Posted on March 7, 2006, 5:18 a.m. in Sexual-Reproductive

Lipitor, a commonly prescribed cholesterol-lowering drug, may have extra benefits for men with impotence. Specifically, investigators have found that in men who are not initially helped by Viagra (sildenafil), treatment with Lipitor (atorvastatin) seems to improve sexual response, according to the results of a small study.

Impotence, also referred to as erectile dysfunction, may involve a generalized disturbance of the lining of the blood vessels (endothelium), lead author Dr.

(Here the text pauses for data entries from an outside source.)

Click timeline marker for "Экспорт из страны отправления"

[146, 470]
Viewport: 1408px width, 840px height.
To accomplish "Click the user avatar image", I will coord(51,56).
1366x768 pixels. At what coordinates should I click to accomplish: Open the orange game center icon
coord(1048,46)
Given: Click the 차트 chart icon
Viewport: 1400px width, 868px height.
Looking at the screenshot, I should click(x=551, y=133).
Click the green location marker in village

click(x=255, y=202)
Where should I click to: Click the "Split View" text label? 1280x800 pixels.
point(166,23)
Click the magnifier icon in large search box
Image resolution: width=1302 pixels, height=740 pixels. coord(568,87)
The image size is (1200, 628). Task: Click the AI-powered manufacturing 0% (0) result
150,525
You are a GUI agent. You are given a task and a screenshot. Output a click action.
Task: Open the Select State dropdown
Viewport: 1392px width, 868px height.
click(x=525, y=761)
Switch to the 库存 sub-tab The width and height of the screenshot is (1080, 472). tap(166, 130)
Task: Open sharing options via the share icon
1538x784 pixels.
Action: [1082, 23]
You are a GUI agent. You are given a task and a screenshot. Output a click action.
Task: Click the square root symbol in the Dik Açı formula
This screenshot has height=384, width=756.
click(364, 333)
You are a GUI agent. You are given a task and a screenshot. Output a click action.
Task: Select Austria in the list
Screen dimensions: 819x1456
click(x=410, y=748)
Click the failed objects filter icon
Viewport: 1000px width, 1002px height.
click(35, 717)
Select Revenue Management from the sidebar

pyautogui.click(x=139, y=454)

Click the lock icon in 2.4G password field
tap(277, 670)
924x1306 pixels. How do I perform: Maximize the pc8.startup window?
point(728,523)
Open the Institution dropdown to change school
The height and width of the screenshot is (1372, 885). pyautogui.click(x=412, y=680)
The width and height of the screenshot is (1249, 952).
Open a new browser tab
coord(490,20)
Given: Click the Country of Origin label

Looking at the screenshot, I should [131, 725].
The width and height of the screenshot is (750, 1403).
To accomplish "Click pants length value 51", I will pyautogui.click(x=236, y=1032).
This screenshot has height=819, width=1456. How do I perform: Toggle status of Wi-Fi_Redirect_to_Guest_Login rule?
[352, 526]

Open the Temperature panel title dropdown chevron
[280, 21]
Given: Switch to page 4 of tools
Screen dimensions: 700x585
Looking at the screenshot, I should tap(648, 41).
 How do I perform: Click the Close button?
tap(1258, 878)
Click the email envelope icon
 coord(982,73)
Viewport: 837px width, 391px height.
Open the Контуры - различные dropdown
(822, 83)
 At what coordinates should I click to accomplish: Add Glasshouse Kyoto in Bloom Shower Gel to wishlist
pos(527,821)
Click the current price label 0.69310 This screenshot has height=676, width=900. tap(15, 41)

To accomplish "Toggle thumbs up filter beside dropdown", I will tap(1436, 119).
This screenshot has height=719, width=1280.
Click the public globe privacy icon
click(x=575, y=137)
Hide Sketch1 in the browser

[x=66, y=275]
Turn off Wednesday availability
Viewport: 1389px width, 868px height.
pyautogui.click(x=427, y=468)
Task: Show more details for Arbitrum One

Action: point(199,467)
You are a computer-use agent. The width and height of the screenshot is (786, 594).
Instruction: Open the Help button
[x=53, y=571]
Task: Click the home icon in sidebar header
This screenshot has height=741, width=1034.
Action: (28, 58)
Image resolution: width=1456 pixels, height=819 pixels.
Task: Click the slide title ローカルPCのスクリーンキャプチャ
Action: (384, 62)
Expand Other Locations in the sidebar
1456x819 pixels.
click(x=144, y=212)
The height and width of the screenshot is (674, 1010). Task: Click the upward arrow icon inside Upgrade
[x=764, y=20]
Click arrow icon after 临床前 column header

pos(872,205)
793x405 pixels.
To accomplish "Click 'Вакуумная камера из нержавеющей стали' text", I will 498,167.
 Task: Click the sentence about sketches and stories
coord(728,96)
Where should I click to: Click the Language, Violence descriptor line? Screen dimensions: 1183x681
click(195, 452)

Howard C. Herrmann said in a statement. His group therefore theorized that if the endothelium could be made healthier through cholesterol-lowering drugs such as statins -- "Viagra would work better for the patient."

To investigate, Dr. Herrmann, from the University of Pennsylvania in Philadelphia, and colleagues assessed the effect of adding Lipitor to Viagra in 12 men with moderate-to-severe erectile dysfunction despite an adequate course of Viagra treatment. The men were randomly assigned to daily treatment with Lipitor or placebo for 12 weeks.

The researchers' findings appear in the Journal of Sexual Medicine for March.

Treatment with Lipitor, but not placebo, was associated with a significant improvement in the erectile response to Viagra. An effect was seen by six weeks after beginning the trial.

As anticipated, Lipitor also reduced levels of LDL-cholesterol, the "bad" cholesterol, in this case, by 43 percent.

While encouraging, "the results are preliminary and warrant further testing in a larger clinical trial," Herrmann noted.